Comment exactement les résultats de l’équipe remettent-ils en question la théorie de l’accrétion de base ?

Seule une partie de leurs résultats remet en cause l’accrétion du cœur. Tout se résume à la masse. Les résultats de l’équipe pour la gamme supérieure d’étoiles de faible masse dans leur étude sont conformes à la théorie de l’accrétion du noyau. Mais pour les étoiles dont la masse solaire est inférieure à environ 0,4, l’accrétion du noyau est laissée à désirer.

“… nos résultats pour les étoiles de masse inférieure de notre échantillon – inférieures ou égales à 0,4 masse solaire – présentent un certain conflit avec la compréhension actuelle de la formation des planètes géantes”, écrivent-ils. Il ne devrait tout simplement pas y avoir assez de masse dans le disque pour que ces planètes géantes se forment.

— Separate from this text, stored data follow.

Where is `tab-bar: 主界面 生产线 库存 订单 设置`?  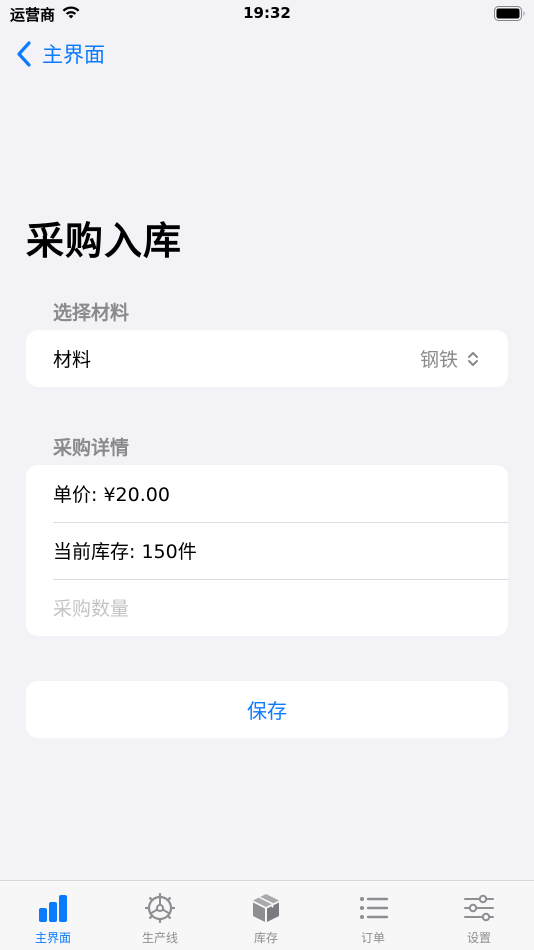 tab-bar: 主界面 生产线 库存 订单 设置 is located at coordinates (267, 915).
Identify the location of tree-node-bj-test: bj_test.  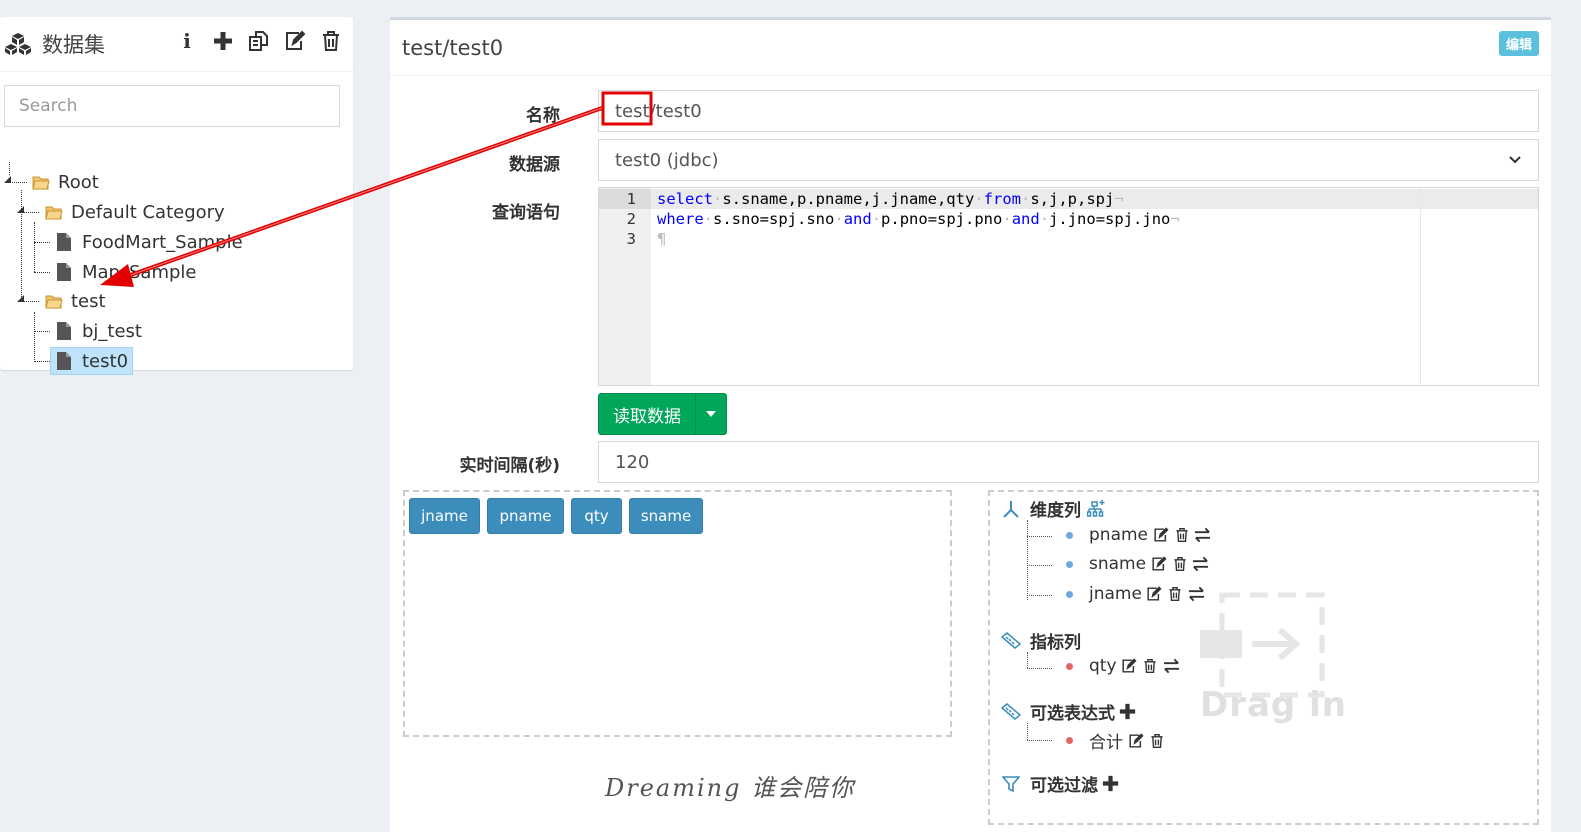
(100, 331).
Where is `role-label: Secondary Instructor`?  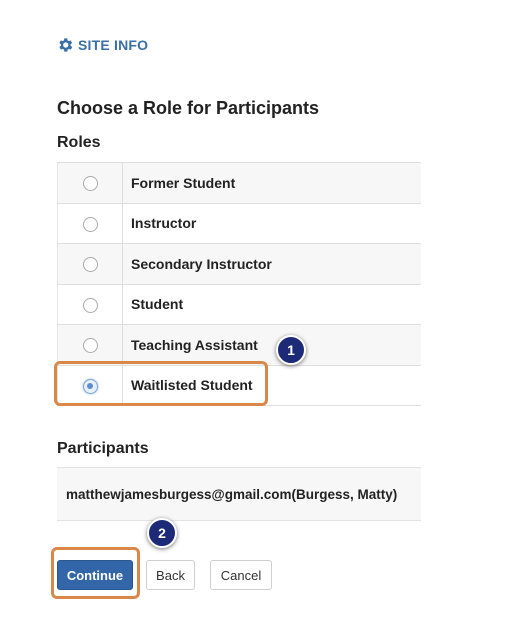
role-label: Secondary Instructor is located at coordinates (272, 264).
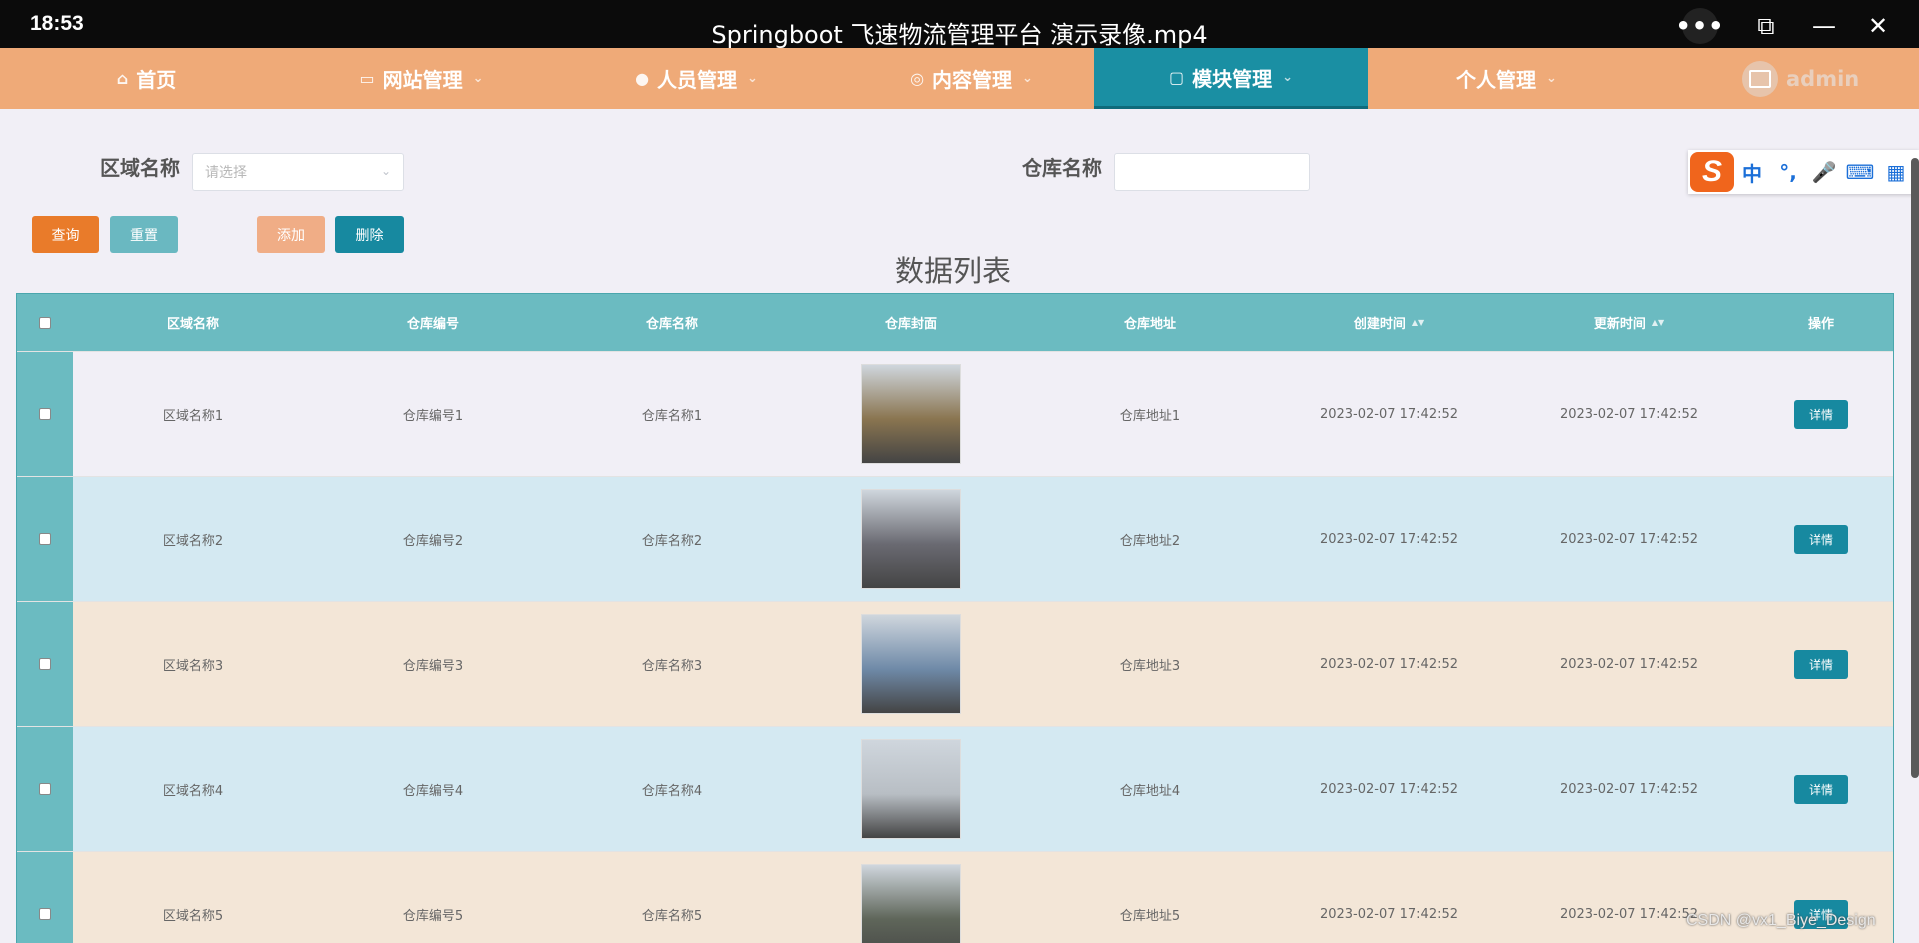 The image size is (1919, 943). I want to click on video-title: Springboot 飞速物流管理平台 演示录像.mp4, so click(960, 35).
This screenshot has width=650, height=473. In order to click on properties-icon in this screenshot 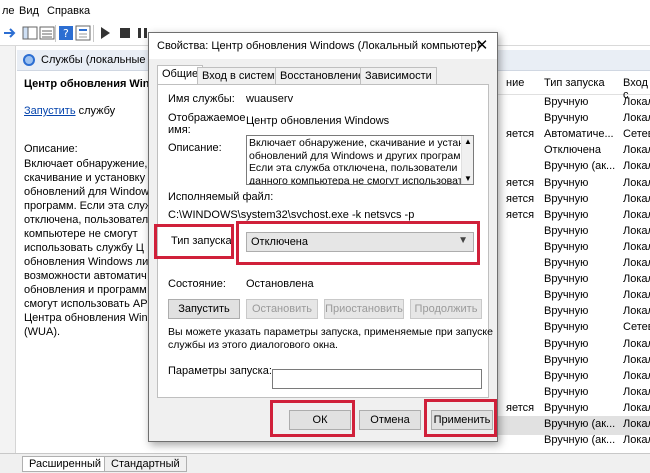, I will do `click(83, 33)`.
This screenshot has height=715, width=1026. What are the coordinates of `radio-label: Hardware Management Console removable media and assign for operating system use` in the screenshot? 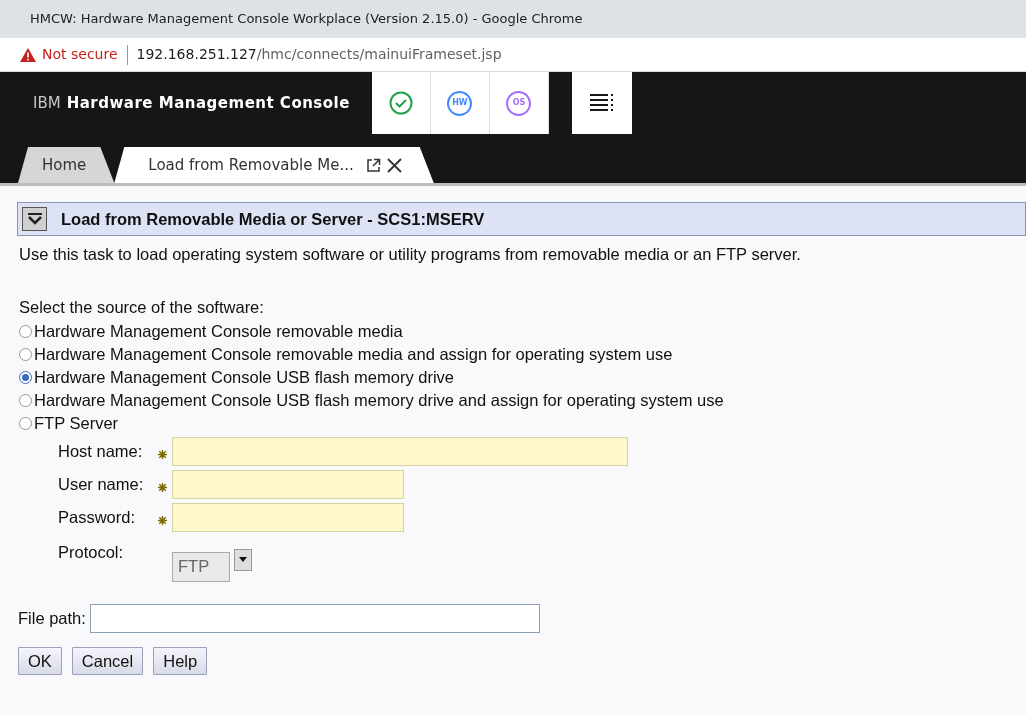 It's located at (354, 354).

Les auteurs soulignent que certaines confirmations sont encore nécessaires. Certaines de leurs planètes géantes ne sont encore que des candidates. En fait, les deux tiers d’entre eux ne sont pas confirmés. La confirmation de ces candidats ne fera que renforcer les résultats des chercheurs, et ce travail est déjà en cours.

« Le travail pour obtenirces confirmations sont en cours, et au cours des prochaines années, nous espérons pouvoir améliorer nos contraintes sur les taux d’occurrence à mesure que l’effort de suivi se poursuit », concluent-ils.

L’effort de suivi impliquera la prochaine génération d’instruments spectroscopiques. Le NIRPS (Near Infra Red Planet Searcher) de l’ESO est un spectrographe infrarouge conçu pour trouver des planètes rocheuses autour des étoiles les plus froides, et ses capacités peuvent aider à confirmer des exoplanètes candidates comme celles de cette recherche.

SPIRou (SPectropolarimètre InfraROUge) est un spectropolarimètre dans le proche infrarouge qui permet d’effectuer des mesures de vitesse radiale de haute précision. SPIRou a la capacité de rechercher des exoplanètes autour d’étoiles de faible masse et d’étoiles T Tauri, et il peut également aider à confirmer ces exoplanètes.